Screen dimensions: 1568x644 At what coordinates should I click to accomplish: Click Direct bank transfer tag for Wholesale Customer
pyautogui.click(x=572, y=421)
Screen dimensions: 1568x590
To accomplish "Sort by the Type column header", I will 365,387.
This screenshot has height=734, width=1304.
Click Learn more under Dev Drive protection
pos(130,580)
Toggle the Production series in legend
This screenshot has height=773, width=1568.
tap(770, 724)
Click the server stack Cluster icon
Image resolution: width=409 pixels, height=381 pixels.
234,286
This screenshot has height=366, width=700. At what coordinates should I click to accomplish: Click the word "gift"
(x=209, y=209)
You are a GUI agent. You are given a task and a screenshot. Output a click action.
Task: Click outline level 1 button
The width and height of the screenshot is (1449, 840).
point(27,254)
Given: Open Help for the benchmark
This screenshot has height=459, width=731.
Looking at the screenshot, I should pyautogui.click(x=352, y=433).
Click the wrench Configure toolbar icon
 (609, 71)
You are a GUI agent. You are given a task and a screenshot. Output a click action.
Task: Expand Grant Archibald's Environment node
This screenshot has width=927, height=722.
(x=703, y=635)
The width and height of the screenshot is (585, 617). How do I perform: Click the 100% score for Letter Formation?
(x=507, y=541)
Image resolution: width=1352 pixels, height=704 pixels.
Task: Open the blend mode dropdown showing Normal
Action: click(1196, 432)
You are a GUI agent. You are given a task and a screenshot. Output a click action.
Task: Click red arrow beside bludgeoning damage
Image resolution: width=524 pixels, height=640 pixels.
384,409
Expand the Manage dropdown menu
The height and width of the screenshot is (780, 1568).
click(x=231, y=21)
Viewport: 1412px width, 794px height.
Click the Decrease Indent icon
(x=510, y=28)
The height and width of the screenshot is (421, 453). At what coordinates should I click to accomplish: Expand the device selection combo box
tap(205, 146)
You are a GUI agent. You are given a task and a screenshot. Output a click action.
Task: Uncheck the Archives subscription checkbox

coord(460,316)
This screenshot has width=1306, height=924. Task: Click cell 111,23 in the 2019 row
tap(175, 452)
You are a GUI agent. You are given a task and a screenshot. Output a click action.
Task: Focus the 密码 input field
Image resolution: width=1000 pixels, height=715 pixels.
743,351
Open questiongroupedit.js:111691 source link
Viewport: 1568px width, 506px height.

**ABOUT THIS TASK**
Line by line, print the listing above exactly.

**ANSWER FOR THIS EXERCISE**
Screen dimensions: 1568x644 At what coordinates should I click to accomplish: Click Direct bank transfer tag for Wholesale Customer
pyautogui.click(x=572, y=421)
Screen dimensions: 1568x590
To accomplish "Sort by the Type column header", I will 365,387.
This screenshot has height=734, width=1304.
Click Learn more under Dev Drive protection
pos(130,580)
Toggle the Production series in legend
This screenshot has height=773, width=1568.
tap(770, 724)
Click the server stack Cluster icon
Image resolution: width=409 pixels, height=381 pixels.
234,286
This screenshot has height=366, width=700. At what coordinates should I click to accomplish: Click the word "gift"
(x=209, y=209)
You are a GUI agent. You are given a task and a screenshot. Output a click action.
Task: Click outline level 1 button
The width and height of the screenshot is (1449, 840).
point(27,254)
Given: Open Help for the benchmark
This screenshot has height=459, width=731.
Looking at the screenshot, I should pyautogui.click(x=352, y=433).
Click the wrench Configure toolbar icon
 (609, 71)
You are a GUI agent. You are given a task and a screenshot. Output a click action.
Task: Expand Grant Archibald's Environment node
This screenshot has width=927, height=722.
(x=703, y=635)
The width and height of the screenshot is (585, 617). How do I perform: Click the 100% score for Letter Formation?
(x=507, y=541)
Image resolution: width=1352 pixels, height=704 pixels.
Task: Open the blend mode dropdown showing Normal
Action: click(1196, 432)
You are a GUI agent. You are given a task and a screenshot. Output a click action.
Task: Click red arrow beside bludgeoning damage
Image resolution: width=524 pixels, height=640 pixels.
384,409
Expand the Manage dropdown menu
The height and width of the screenshot is (780, 1568).
click(x=231, y=21)
Viewport: 1412px width, 794px height.
Click the Decrease Indent icon
(x=510, y=28)
The height and width of the screenshot is (421, 453). At what coordinates should I click to accomplish: Expand the device selection combo box
tap(205, 146)
You are a GUI agent. You are given a task and a screenshot. Output a click action.
Task: Uncheck the Archives subscription checkbox

coord(460,316)
This screenshot has width=1306, height=924. Task: Click cell 111,23 in the 2019 row
tap(175, 452)
You are a GUI agent. You are given a task and a screenshot. Output a click action.
Task: Focus the 密码 input field
Image resolution: width=1000 pixels, height=715 pixels.
743,351
Open questiongroupedit.js:111691 source link
Viewport: 1568px width, 506px height.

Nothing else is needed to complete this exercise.